Stored items
──────────
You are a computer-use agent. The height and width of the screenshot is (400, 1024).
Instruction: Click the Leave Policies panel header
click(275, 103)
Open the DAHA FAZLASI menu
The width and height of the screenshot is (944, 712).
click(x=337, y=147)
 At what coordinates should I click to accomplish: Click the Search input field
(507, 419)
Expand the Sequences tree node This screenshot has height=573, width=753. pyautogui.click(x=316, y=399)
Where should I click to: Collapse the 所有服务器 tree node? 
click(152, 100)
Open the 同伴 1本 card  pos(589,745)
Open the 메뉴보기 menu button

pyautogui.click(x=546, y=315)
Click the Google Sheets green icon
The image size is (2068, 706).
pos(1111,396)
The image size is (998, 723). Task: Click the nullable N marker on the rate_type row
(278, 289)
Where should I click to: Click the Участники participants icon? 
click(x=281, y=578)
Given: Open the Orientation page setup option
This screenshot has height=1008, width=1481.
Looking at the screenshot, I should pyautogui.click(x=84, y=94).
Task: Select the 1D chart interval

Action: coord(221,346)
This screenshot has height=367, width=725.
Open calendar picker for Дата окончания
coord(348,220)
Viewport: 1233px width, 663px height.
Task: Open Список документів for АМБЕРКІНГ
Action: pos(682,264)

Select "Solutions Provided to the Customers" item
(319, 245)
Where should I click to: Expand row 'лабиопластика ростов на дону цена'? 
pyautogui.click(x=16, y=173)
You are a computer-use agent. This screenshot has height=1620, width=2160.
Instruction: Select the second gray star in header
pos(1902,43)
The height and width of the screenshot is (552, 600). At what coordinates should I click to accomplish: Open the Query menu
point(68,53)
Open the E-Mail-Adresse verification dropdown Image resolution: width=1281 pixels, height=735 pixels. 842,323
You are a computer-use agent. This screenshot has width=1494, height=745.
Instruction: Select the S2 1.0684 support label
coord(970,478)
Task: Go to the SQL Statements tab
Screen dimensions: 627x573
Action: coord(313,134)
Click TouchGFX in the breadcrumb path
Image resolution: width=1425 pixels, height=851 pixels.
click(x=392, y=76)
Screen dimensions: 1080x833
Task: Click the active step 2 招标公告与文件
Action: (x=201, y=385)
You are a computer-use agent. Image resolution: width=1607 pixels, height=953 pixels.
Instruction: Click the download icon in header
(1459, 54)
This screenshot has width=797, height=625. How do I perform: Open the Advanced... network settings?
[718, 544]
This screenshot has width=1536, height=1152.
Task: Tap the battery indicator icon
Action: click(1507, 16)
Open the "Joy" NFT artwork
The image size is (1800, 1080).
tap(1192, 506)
──────────
ACTION ITEM
Copy the records above, keeping each line identical.

ANSWER SPACE
You are a computer-use agent. The height and width of the screenshot is (400, 1024).
Instruction: Click the Leave Policies panel header
click(275, 103)
Open the DAHA FAZLASI menu
The width and height of the screenshot is (944, 712).
click(x=337, y=147)
 At what coordinates should I click to accomplish: Click the Search input field
(507, 419)
Expand the Sequences tree node This screenshot has height=573, width=753. pyautogui.click(x=316, y=399)
Where should I click to: Collapse the 所有服务器 tree node? 
click(152, 100)
Open the 同伴 1本 card  pos(589,745)
Open the 메뉴보기 menu button

pyautogui.click(x=546, y=315)
Click the Google Sheets green icon
The image size is (2068, 706).
pos(1111,396)
The image size is (998, 723). Task: Click the nullable N marker on the rate_type row
(278, 289)
Where should I click to: Click the Участники participants icon? 
click(x=281, y=578)
Given: Open the Orientation page setup option
This screenshot has height=1008, width=1481.
Looking at the screenshot, I should pyautogui.click(x=84, y=94).
Task: Select the 1D chart interval

Action: coord(221,346)
This screenshot has height=367, width=725.
Open calendar picker for Дата окончания
coord(348,220)
Viewport: 1233px width, 663px height.
Task: Open Список документів for АМБЕРКІНГ
Action: pos(682,264)

Select "Solutions Provided to the Customers" item
(319, 245)
Where should I click to: Expand row 'лабиопластика ростов на дону цена'? 
pyautogui.click(x=16, y=173)
You are a computer-use agent. This screenshot has height=1620, width=2160.
Instruction: Select the second gray star in header
pos(1902,43)
The height and width of the screenshot is (552, 600). At what coordinates should I click to accomplish: Open the Query menu
point(68,53)
Open the E-Mail-Adresse verification dropdown Image resolution: width=1281 pixels, height=735 pixels. 842,323
You are a computer-use agent. This screenshot has width=1494, height=745.
Instruction: Select the S2 1.0684 support label
coord(970,478)
Task: Go to the SQL Statements tab
Screen dimensions: 627x573
Action: coord(313,134)
Click TouchGFX in the breadcrumb path
Image resolution: width=1425 pixels, height=851 pixels.
click(x=392, y=76)
Screen dimensions: 1080x833
Task: Click the active step 2 招标公告与文件
Action: (x=201, y=385)
You are a computer-use agent. Image resolution: width=1607 pixels, height=953 pixels.
Instruction: Click the download icon in header
(1459, 54)
This screenshot has width=797, height=625. How do I perform: Open the Advanced... network settings?
[718, 544]
This screenshot has width=1536, height=1152.
Task: Tap the battery indicator icon
Action: click(1507, 16)
Open the "Joy" NFT artwork
The image size is (1800, 1080).
tap(1192, 506)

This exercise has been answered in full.